That the huacacamayocs were seeing and communicating with
the huaca spirits in visions is clear from Cobo’s reference
to ‘the devil’ in the form of a snake or other wild animal
emerging from a stone or something else they valued and saw
as alive. Snakes and wild, predatory animals are among the
most constant features of visions (Harner 1973b; Naranjo
1973; Schultes and Hofmann 1992). Therefore, huaca
‘priests/attendants/caretakers’ seem to have been diviners
and trance-visioning shamans-- thus corresponding more fully
to core shamanic practice than is implied by Cobo’s names
for them. Spread throughout the empire, throughout the
status hierarchy, and overseen by important high vilca
officials, huacacamayocs show how fully integrated
shamanism, including its visionary component, was in the
imperial organization.
42
Apparently mostly clustered in the middle of the
hierarchy was what Cobo calls ‘sorcerer-doctors.’ This term
corresponds best to the curing role adopted by shamans, who
achieve various levels of power and types of healing
specialties cross-culturally (and thus Westerners have
called them ‘witch doctors,’ ‘medicine wo/men,’ curandera/os,
and so on). Speaking from his own cultural stance, Cobo
makes a distinction: these practitioners had ‘made a pact
with the devil’ and intended to do evil, as opposed to the
regular ‘sorcerors’ who cast lots and meant no harm. He
discounts these ‘sorceror-doctors,’ as having the people
fooled because their ‘methods were useless and ridiculous
and did not produce the results that they claimed to be the
effects of their art’ (Cobo 1990: 160). However, he sets
his own skepticism aside to admit that the Inca considered
‘the occupation of sortilego not only to be permissible, but
also useful and necessary for the republic’ (ibid.). This
statement strongly implies that curers were an official part
of the imperial organization, considered both efficacious
and crucial.
43
Cobo provides two different Quechua names for
‘sorceror-doctors,’ what we could call curers: ‘These
doctors were called soncoyoc or camasca’ (ibid.: 164).
However, because he uses the word ‘or’ between the two terms
it remains unclear whether soncoyoc and camasca were
synonymous or distinct roles, although the most
straightforward reading of the comment is that these
‘doctors’ are either one or the other. Cobo does not himself
define or differentiate the terms; in fact, after he
introduces them he does not use them again in the text.
However, simply having the Quechua words recorded does make
it possible to flesh out their meanings and establish their
relation to the ideas of core shamanism. Soncoyoc in Quechua
means ‘one with a heart, one who has the use of his reason’

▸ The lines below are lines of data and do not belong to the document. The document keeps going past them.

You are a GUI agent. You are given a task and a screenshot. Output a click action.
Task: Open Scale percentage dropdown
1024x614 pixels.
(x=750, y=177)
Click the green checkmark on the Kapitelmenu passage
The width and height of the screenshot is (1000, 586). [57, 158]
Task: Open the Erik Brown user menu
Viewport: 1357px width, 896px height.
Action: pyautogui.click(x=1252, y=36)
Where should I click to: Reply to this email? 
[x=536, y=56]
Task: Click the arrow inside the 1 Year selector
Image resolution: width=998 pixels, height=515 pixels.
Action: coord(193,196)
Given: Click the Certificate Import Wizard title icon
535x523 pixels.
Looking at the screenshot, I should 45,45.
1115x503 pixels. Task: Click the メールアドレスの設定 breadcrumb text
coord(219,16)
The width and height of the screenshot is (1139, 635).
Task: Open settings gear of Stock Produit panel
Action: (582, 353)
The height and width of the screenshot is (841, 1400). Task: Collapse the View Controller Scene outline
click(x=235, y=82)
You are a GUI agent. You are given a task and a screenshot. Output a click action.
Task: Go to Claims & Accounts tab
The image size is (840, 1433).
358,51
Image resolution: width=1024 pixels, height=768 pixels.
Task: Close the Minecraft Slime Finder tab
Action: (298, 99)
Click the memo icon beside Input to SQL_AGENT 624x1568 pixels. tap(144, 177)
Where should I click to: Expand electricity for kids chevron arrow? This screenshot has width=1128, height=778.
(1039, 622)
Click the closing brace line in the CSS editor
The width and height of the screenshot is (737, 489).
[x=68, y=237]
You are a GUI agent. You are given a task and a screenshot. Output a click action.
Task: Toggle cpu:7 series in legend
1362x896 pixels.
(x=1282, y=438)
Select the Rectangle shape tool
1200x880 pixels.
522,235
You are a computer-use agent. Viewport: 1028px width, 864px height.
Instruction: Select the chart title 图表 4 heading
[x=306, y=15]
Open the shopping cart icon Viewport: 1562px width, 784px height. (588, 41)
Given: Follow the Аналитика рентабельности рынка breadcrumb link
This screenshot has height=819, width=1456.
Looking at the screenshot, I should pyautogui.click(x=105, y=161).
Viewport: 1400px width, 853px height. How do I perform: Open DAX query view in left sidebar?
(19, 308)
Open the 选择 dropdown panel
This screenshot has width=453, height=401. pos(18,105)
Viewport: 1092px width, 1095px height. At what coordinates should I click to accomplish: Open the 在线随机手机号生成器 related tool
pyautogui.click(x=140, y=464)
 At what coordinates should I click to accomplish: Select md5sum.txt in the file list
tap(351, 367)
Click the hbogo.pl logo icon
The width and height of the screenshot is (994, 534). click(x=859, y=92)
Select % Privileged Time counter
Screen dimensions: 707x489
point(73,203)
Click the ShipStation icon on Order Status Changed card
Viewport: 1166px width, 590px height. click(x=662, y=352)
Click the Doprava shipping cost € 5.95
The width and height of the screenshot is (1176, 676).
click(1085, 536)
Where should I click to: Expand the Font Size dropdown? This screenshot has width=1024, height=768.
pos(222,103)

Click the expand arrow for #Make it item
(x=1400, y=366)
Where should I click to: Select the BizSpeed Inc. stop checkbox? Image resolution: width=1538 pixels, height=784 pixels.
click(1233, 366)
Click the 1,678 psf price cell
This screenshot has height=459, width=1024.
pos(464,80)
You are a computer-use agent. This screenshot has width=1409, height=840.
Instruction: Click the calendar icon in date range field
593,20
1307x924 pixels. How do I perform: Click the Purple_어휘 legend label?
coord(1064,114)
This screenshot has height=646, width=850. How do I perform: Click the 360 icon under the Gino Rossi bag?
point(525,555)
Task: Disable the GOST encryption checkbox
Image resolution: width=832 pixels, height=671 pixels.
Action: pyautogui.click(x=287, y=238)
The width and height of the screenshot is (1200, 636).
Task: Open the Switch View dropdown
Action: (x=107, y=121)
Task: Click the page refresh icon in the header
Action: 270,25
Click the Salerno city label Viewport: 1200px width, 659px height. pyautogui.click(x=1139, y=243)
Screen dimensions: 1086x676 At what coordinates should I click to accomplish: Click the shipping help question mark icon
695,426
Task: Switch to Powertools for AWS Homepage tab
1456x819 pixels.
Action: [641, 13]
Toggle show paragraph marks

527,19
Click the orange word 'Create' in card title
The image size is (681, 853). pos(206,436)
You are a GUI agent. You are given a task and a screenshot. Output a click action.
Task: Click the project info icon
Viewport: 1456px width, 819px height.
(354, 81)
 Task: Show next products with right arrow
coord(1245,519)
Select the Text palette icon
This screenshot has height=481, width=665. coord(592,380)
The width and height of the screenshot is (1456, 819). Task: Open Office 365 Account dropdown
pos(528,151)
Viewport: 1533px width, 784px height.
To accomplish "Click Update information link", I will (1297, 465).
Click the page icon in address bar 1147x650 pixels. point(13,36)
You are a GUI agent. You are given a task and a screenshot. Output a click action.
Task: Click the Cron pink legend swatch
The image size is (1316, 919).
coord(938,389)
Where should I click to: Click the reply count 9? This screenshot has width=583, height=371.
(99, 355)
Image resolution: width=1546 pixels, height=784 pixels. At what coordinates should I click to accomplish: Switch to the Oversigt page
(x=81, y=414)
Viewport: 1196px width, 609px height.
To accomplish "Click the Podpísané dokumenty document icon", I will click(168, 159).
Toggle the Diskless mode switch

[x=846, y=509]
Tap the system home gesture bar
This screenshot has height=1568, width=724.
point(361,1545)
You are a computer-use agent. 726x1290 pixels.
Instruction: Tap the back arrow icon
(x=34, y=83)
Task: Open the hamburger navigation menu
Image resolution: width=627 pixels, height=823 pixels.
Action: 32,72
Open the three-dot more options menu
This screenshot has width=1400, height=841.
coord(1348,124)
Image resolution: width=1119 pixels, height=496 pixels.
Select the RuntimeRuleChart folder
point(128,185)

(Classen 1993: 167). While we separate reason from emotion,
the heart was the seat of both for the Inca (ibid.: 88, 176
note 22; under sonqo, see Herbas Sandoval 1998: 475-476).
Thus, soncoyoc seems to denote a person who had unusual
acuity with emotions and who could reason, the former
ability would help the curer connect to his patient’s
44
problem and the latter would help him or her find ways to
solve it. Contemporary shamans acquire various types and
levels of both intuitive and systematic knowledge (e.g.,
Langdon 1992: 53).
Likewise, Cobo’s use of the general term camasca for a
curer references a wide complex of ideas about life force
featuring, but not limited, shamans. Camay is a general
verb ‘to create,’ specifically meaning ‘to charge with
being, to infuse with species power.’ Camasca is recipient
of that vivifying power, the ‘tangible instance or
manifestation’ of an invisible, supernatural vitalizing
prototype, the camac (Salomon 1991: 16). For instance, all
earthly llamas are the camasca of a supernatural llama
camac, the celestial force (appearing as a dark
constellation in the shape of a llama) that constantly
generates and sustains llamas, if appropriately propitiated.
Calling a healing shaman a camasca engages life force in
general, someone who works with it to revitalize patients.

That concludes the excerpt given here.